Dated circa 1657 rather than 1648
The canvas has been identified as the “large landscape where Diogenes broke his bowl” mentioned by Felibien as painted in 1648. Denis Mahon, from 1961 and in 1995, proved that the painting was actually ordered by the duke de Richelieu around 1657, before he asked Poussin to paint the Four Seasons series.
His theory has been supported by Friedlaender and many other Poussin’ specialists, like Pierre Rosenberg, who eventually came to it.

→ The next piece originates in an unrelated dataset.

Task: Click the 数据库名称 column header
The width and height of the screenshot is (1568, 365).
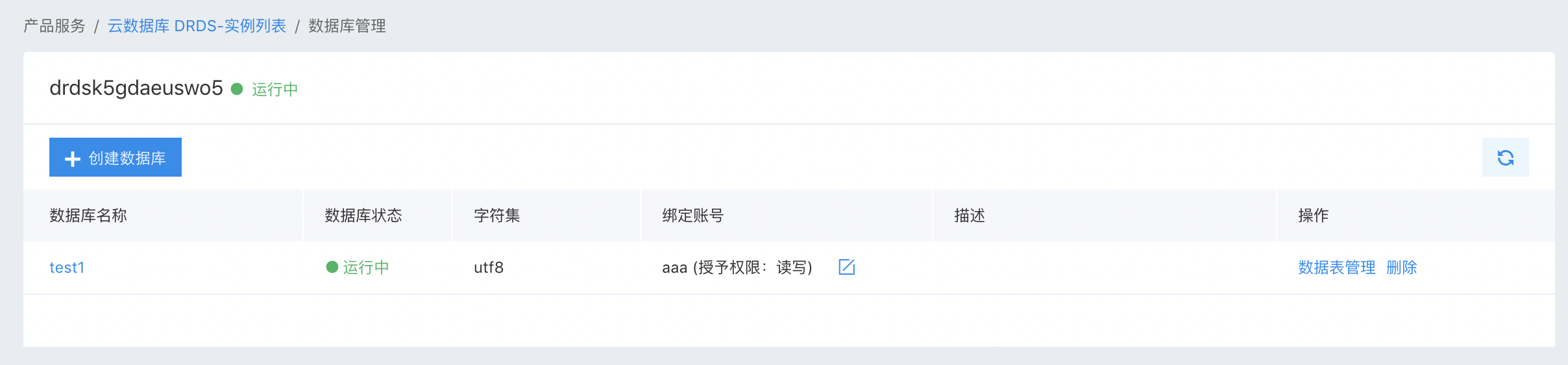Action: coord(88,216)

A painting seen in another painting
The Landscape with Diogenes is seen in the famous Gallery of the Louvre painted in 1831 by Samuel Morse.
Details of the work :
Below a 1701 print by French engraver Etienne Baudet from Poussin’s masterpiece:
Description of this print from the British Museum: “Landscape with, in the foreground, Diogenes watching a young man drinking with a cupped hand from a pond; the philosopher’s cup, now considered useless, lies at his feet; in the background, lake and classical buildings; Louis XIV’s coat of arms in lower margin.”